What you should do: Please set out everything from the line containing "You are a computer-use agent. The" down to the line containing "point(221,681)", both ends included, as a numbered list. Skip blank lines and leave the pictures out.

Records provided:
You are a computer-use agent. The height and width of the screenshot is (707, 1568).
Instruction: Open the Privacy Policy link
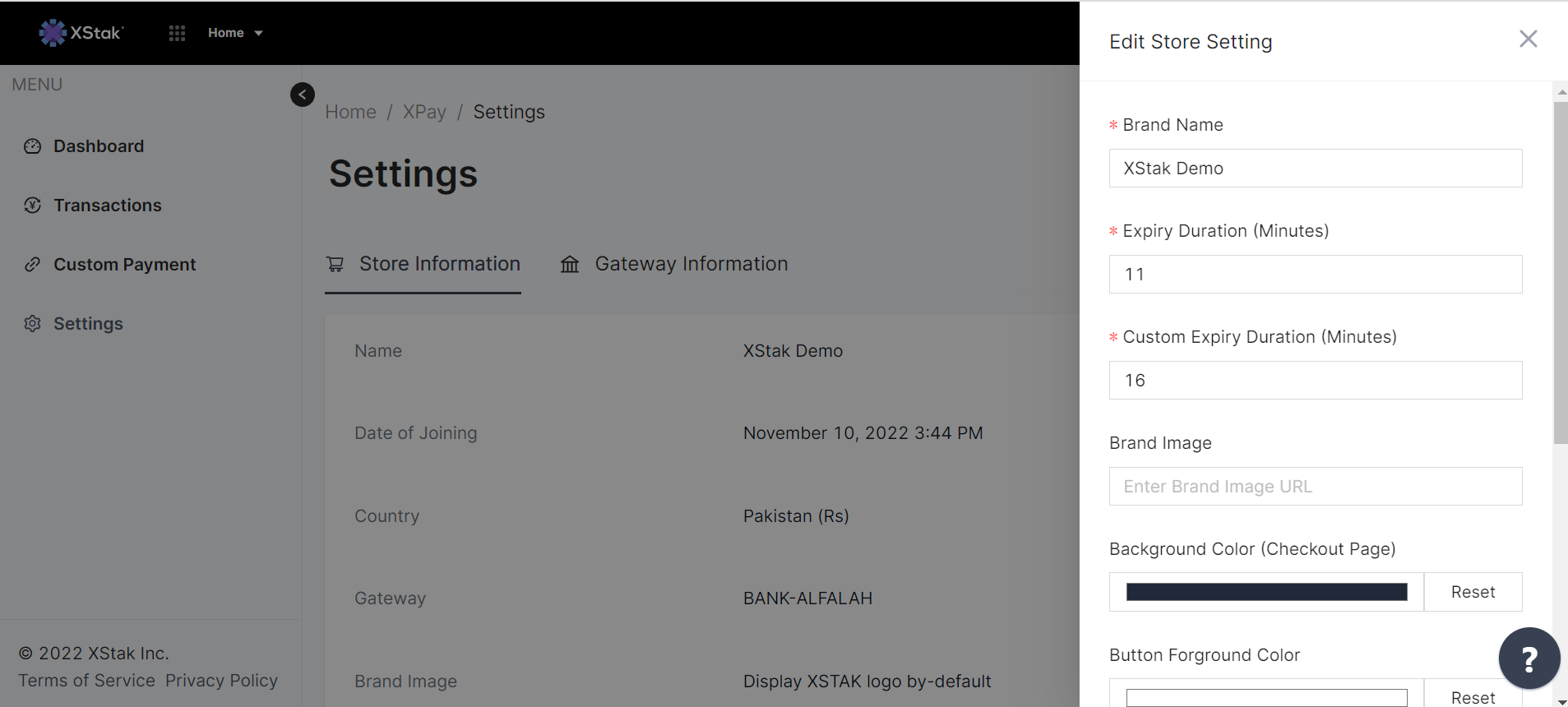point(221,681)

* * *

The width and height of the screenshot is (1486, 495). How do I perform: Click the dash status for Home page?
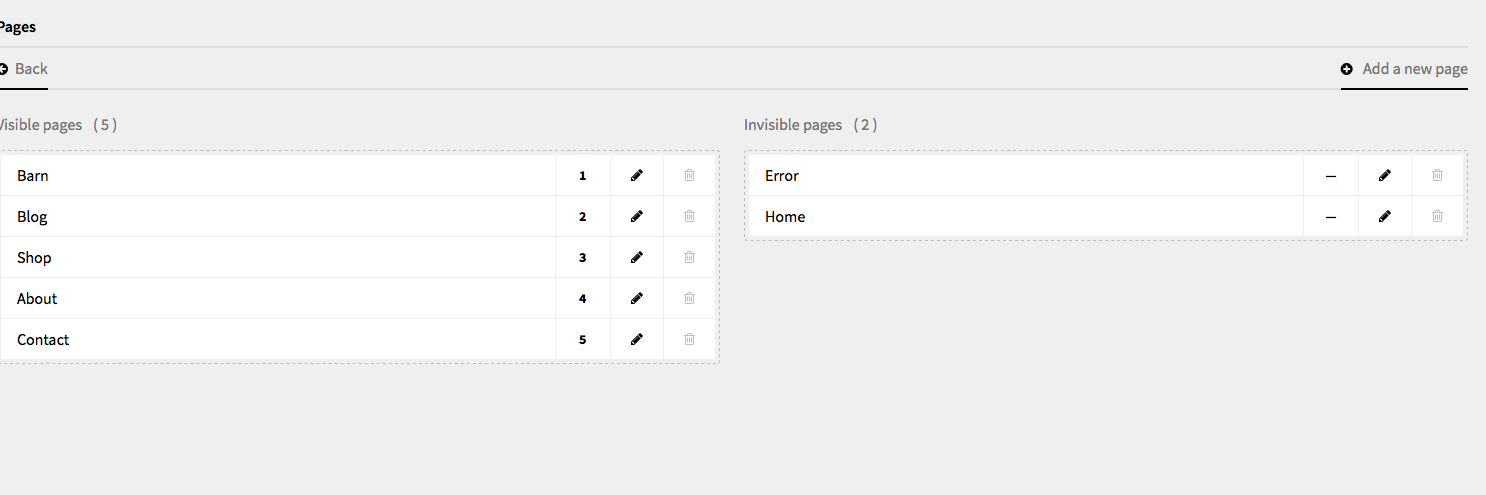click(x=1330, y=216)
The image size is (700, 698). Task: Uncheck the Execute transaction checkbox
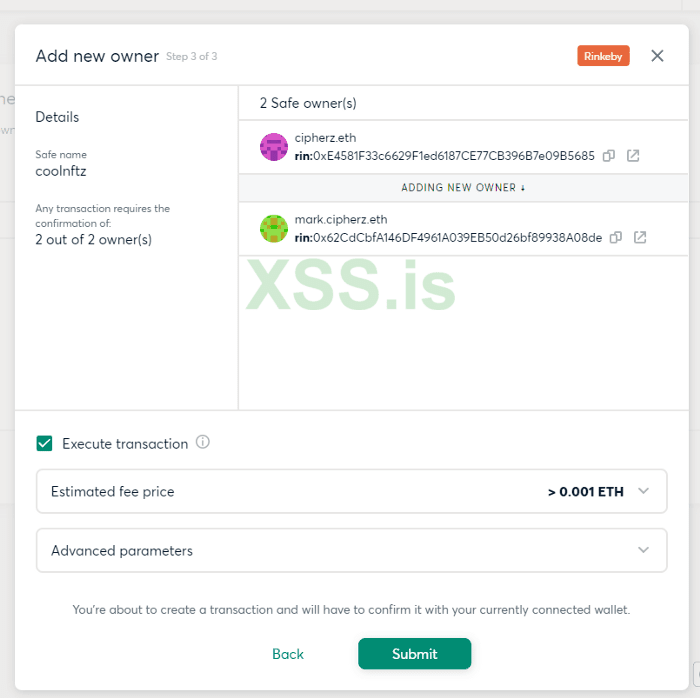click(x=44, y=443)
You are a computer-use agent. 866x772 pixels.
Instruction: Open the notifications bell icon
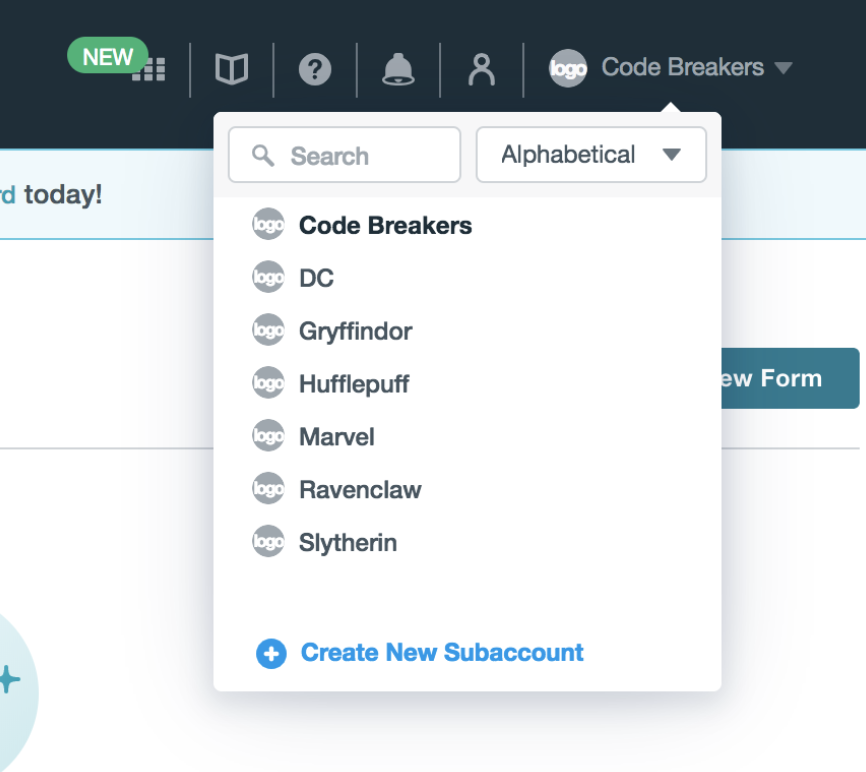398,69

* * *

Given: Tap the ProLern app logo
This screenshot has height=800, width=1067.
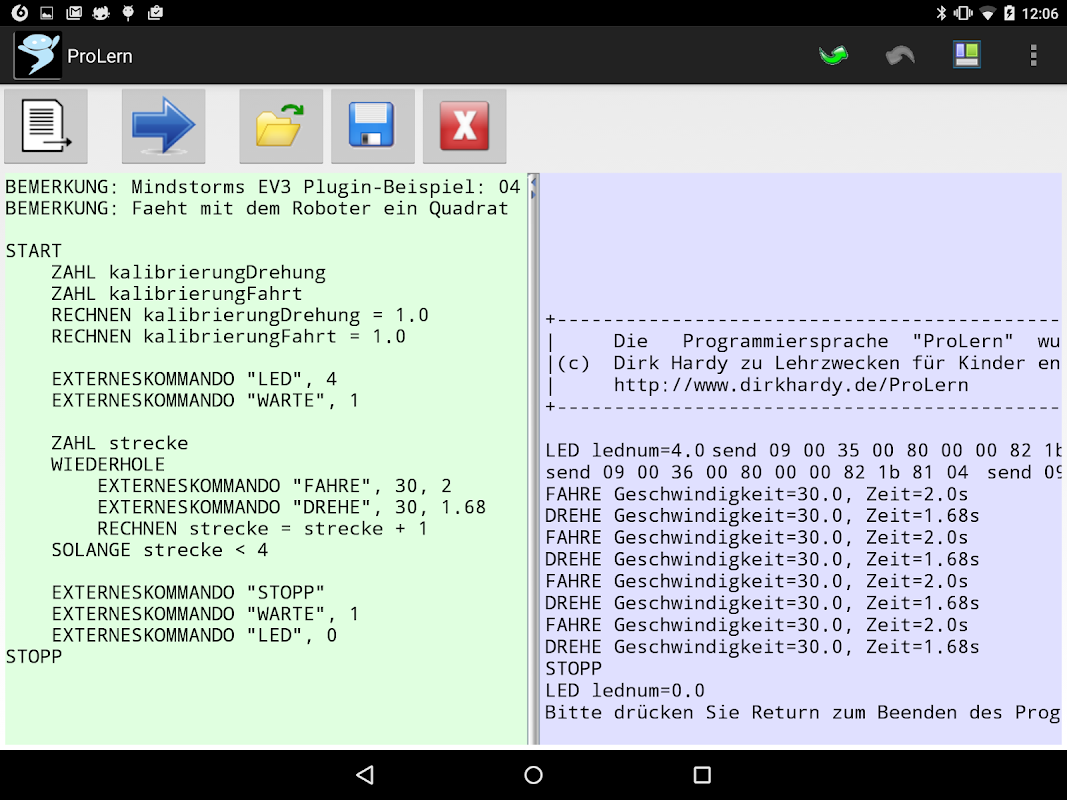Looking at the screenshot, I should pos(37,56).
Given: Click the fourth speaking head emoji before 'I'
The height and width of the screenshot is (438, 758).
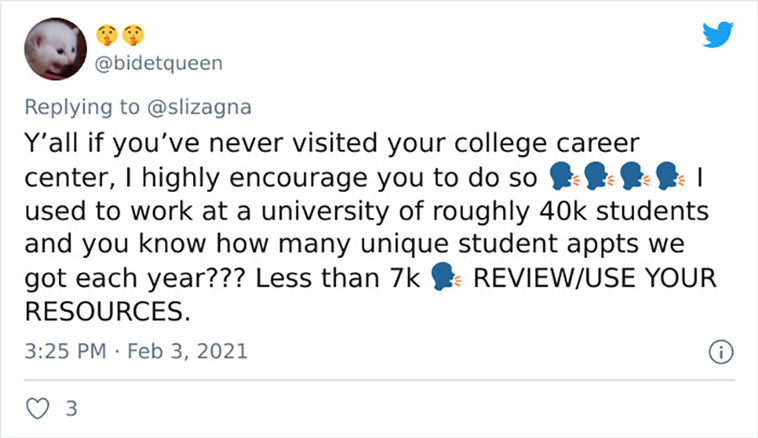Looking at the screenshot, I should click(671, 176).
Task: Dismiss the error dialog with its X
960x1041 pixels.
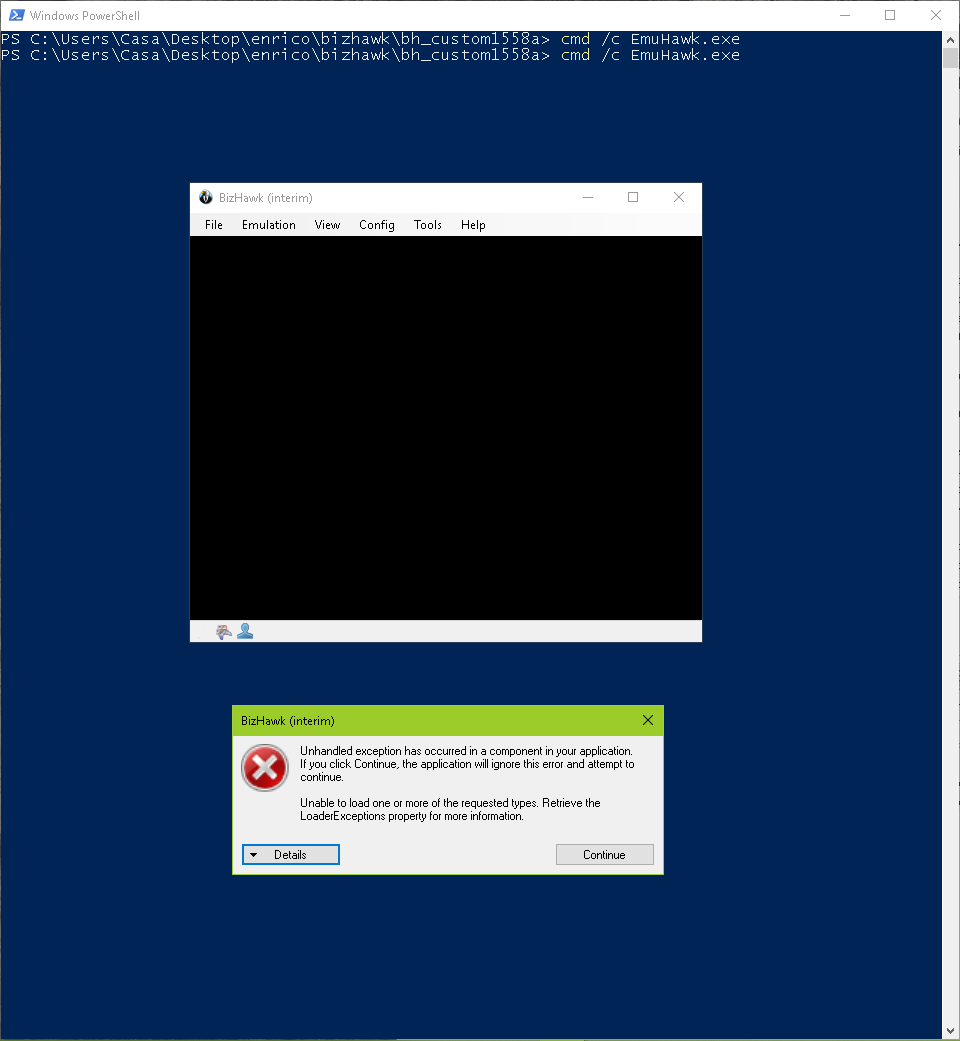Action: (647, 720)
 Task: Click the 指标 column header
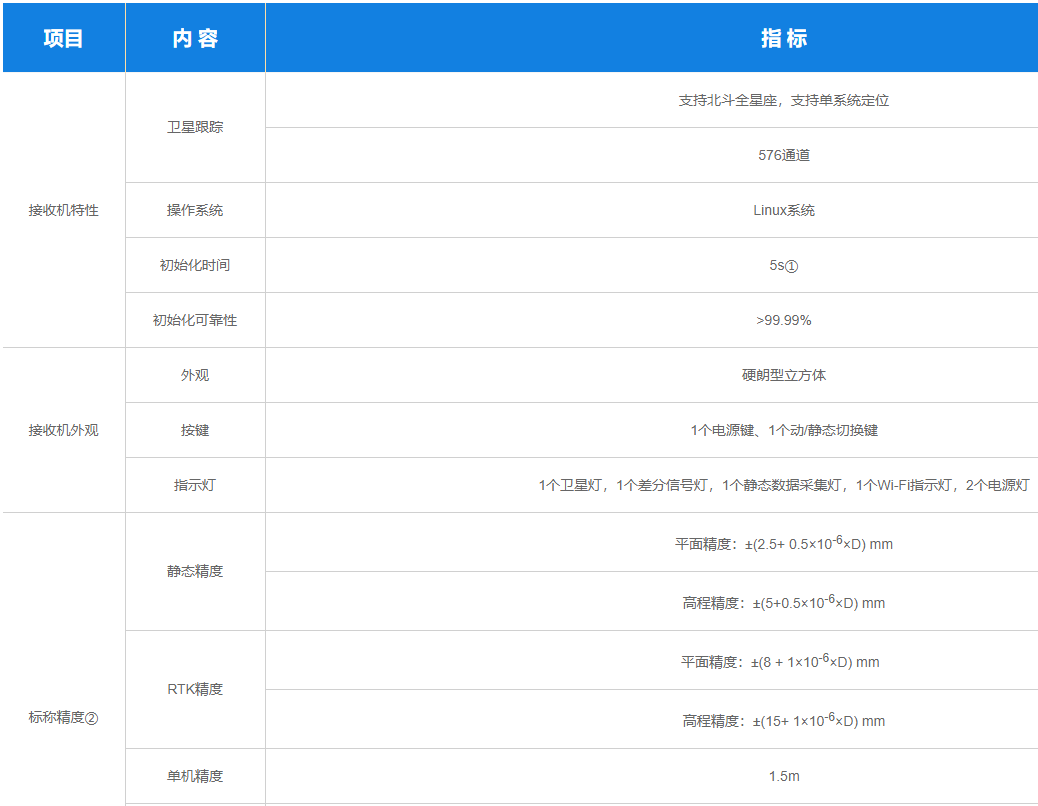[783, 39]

Solution:
1. You are a computer-use agent. The height and width of the screenshot is (707, 1568).
2. Instruction: Open the Privacy Policy link
3. point(221,681)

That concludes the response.